SHANGHAI (Reuters) - China stocks tumbled 8.3 percent on Monday in their second biggest drop this decade, erasing $340 billion in market value and extending big losses from last week after the government hiked the share trading tax to cool a feverish bull run.
In an apparent attempt by authorities to restore confidence, front-page editorials in official newspapers tried to reassure investors the market’s medium- and long-term outlook was still positive, and that the tax hike was merely aimed at speculators.
But that failed to stop selling by many of the anxious and often inexperienced individual investors who had jumped into the market in recent months for what seemed like easy money.
“This is obviously panic selling, and the sentiment is quickly spreading across the market,” said Wang Jing, deputy general manager at Everbright Securities.
“But the fall is normal today, given the fact that the market has gone up so much. It won’t be surprising if the index falls to about 3,000 points -- which would mean a 30 percent correction from the top.”
However, many analysts and fund managers said they did not believe the government, which has made a strong stock market central to its economic reforms, would permit an extended slide which could fuel social unrest or threaten China’s rapid economic expansion.
The key index has now lost 15.3 percent from last Tuesday’s record intra-day high.
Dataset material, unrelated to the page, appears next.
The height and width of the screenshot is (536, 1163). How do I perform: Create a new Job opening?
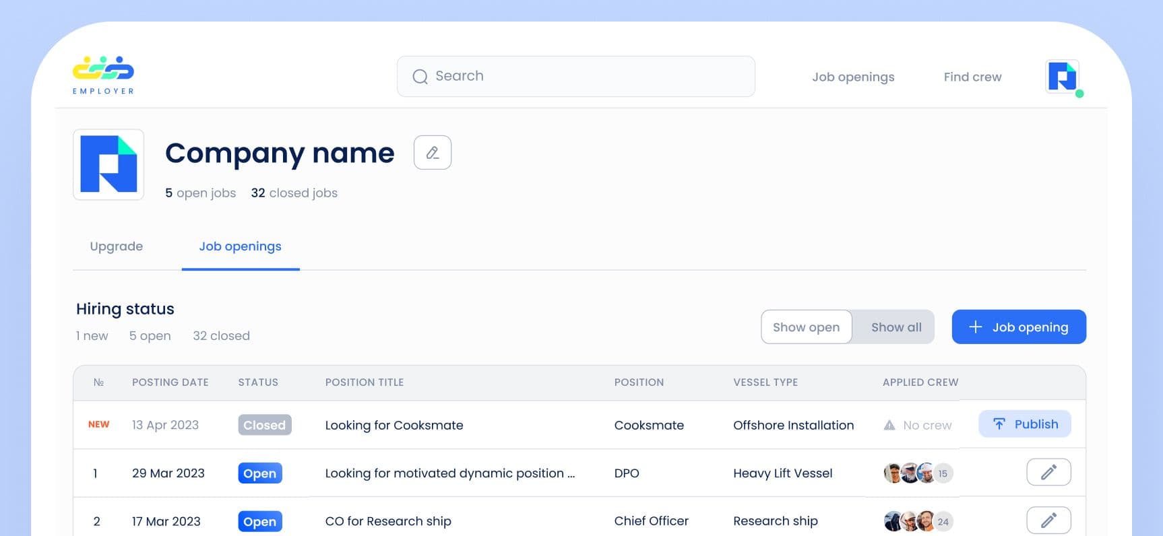[x=1018, y=327]
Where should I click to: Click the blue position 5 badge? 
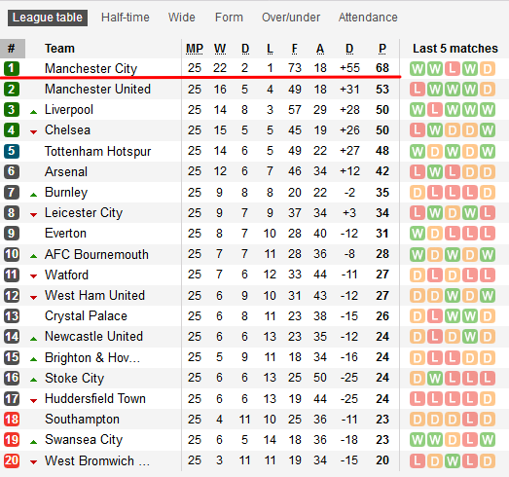point(12,151)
A fall of 10 percent is an internationally accepted definition of a bear market in stocks.
Global stock markets, which were roiled by a heavy Chinese market sell-off in late February, appeared to be taking the latest slump in stride, though many Asian markets came off the day’s highs as the rout in Shanghai worsened.
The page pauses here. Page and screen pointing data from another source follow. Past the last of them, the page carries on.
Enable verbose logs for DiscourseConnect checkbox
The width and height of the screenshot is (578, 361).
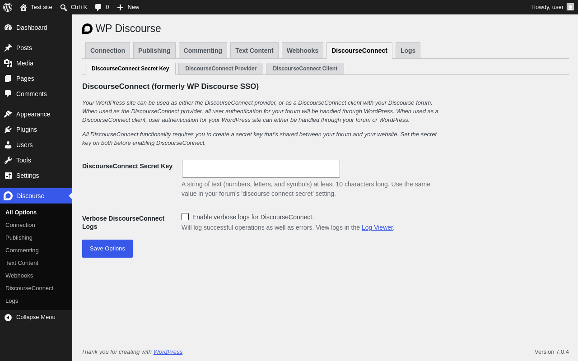(185, 217)
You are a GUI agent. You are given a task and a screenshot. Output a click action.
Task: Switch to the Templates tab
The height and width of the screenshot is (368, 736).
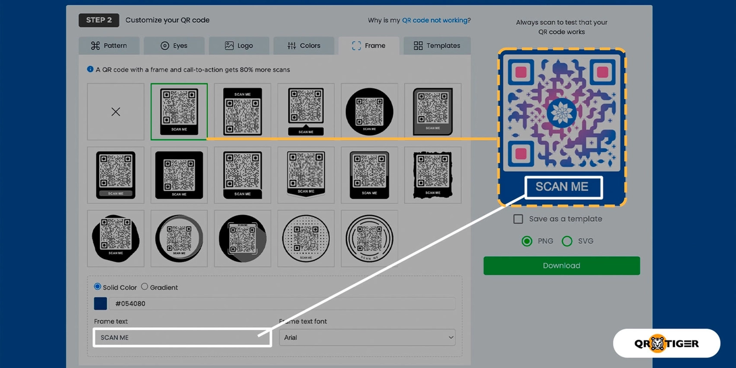[x=437, y=46]
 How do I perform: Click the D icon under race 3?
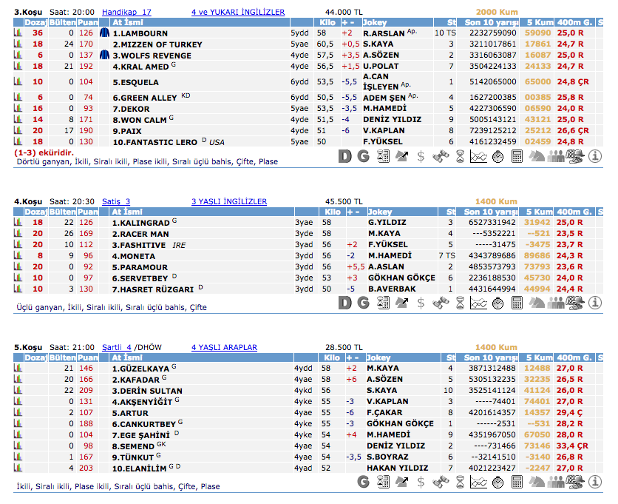coord(345,155)
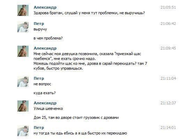Click Александр name link at 21:05:51

coord(45,7)
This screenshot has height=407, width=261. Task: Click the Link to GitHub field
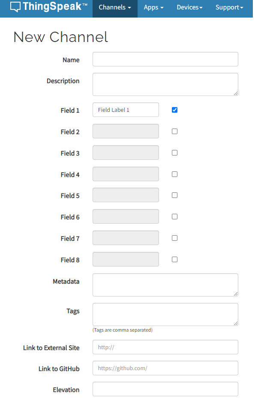coord(165,368)
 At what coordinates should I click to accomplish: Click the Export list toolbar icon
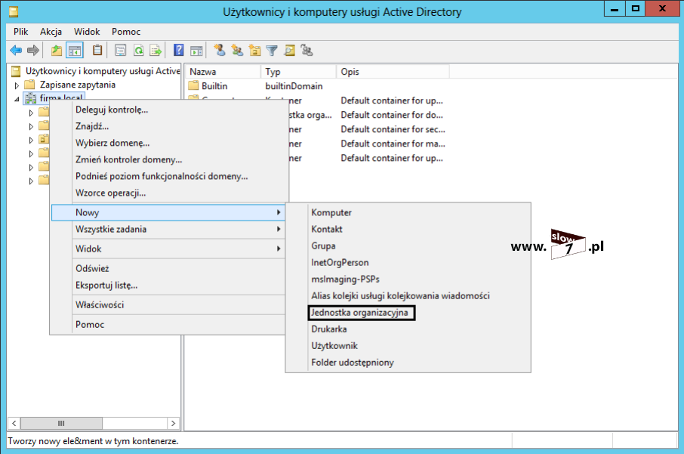pyautogui.click(x=156, y=51)
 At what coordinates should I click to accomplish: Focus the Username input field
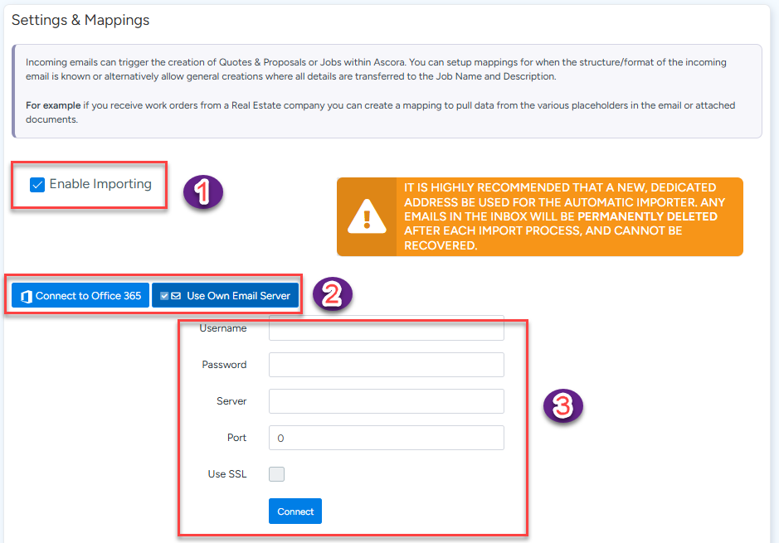click(x=386, y=328)
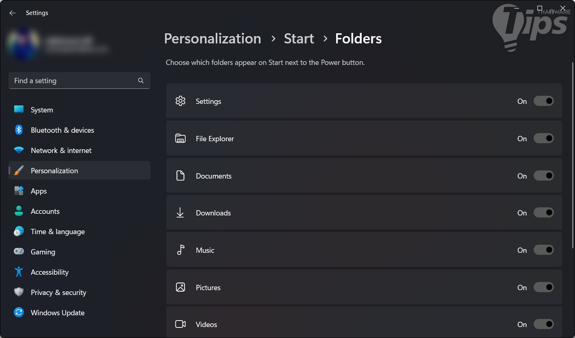Click the Accessibility figure icon
This screenshot has width=575, height=338.
click(x=19, y=272)
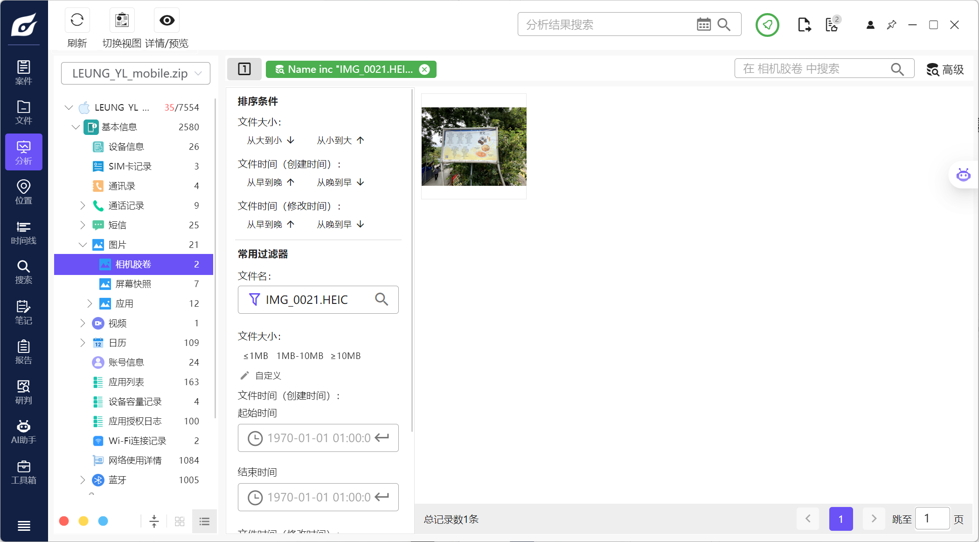Open the location (位置) sidebar section
This screenshot has width=979, height=542.
(23, 192)
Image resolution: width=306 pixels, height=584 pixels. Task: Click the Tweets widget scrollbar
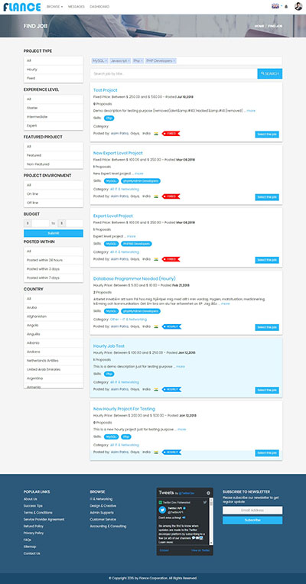pos(211,521)
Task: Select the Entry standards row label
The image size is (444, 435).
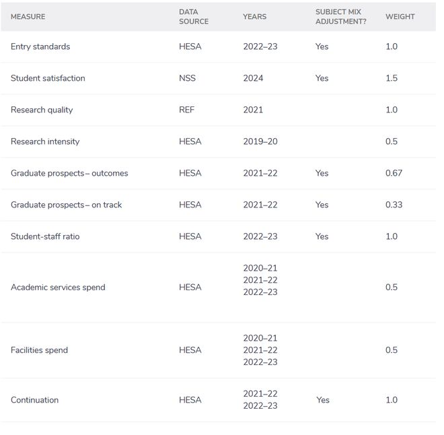Action: [40, 46]
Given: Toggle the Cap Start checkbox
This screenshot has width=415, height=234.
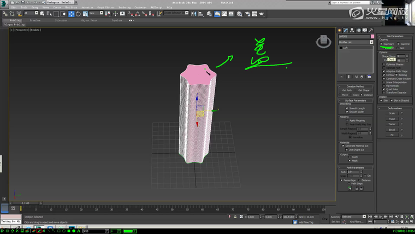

“I knew the market would go down, but I did not expect it would be this fast. After a small plunge, it should go up, but it is not going up,” said Madame Wang, a pensioner in her 50s, who put some of her savings into stocks during the bull run.
“Next time I will remember -- once the market falls, I will sell all my stocks.”
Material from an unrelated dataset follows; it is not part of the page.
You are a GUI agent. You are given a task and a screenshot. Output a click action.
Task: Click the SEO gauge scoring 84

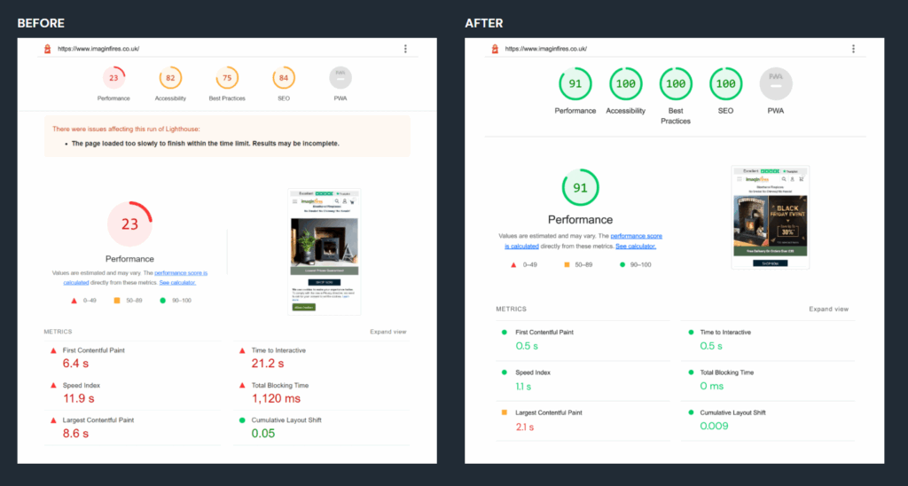click(x=284, y=79)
Many fund managers and analysts in Asia said the index, which had risen 62 percent this year to last Tuesday’s close after surging 130 percent in 2006, had room to fall much further in coming days as the excesses of the bull run were corrected.
But many also said they did not believe the market as a whole was going into freefall.
Most worrying to analysts were deep falls in some of the blue chips favored by institutional investors, since those stocks had stayed firm last week even as speculative shares tumbled.
Oil refiner Sinopec, which had risen 16 percent over the final three days of the week, sank its 10 percent daily limit to 13.65 yuan.
Industrial & Commercial Bank of China, the country’s biggest bank, dropped 8.1 percent to 4.99 yuan.
The Shanghai Composite Index ended the day at 3,670.401 points, its lowest level since April 25. Losing stocks overwhelmed gainers by 846 to 17, with about 466 shares plunging their 10 percent daily limits.
Turnover in Shanghai A shares was active at 143.0 billion yuan ($18.7 billion), but down sharply from Friday’s 224.7 billion yuan, suggesting many investors were pulling out of the market.
“Most new retail investors are too speculative to envision the mid- to long-term positive market trend. Their exit will cause a market landing, be it hard or soft,” Morgan Stanley said in a report.
Traders see strong technical support for the index around 3,600, where it briefly peaked in mid-April. That level would still leave the market up 35 percent from the start of this year.
“Since the index has even fallen below 3,700 now, I believe the correction is about over,” said Zheng Weigang at Shanghai Securities.
Another disillusioned investor at an Everbright Securities branch in Shanghai’s financial district, a woman in her 30s surnamed Xu, said:
“I used to have confidence in the stock market. But how can I have confidence now that it has fallen so much. I have no more confidence. Even if the government wants to regulate the stock market, it should not be done like this.”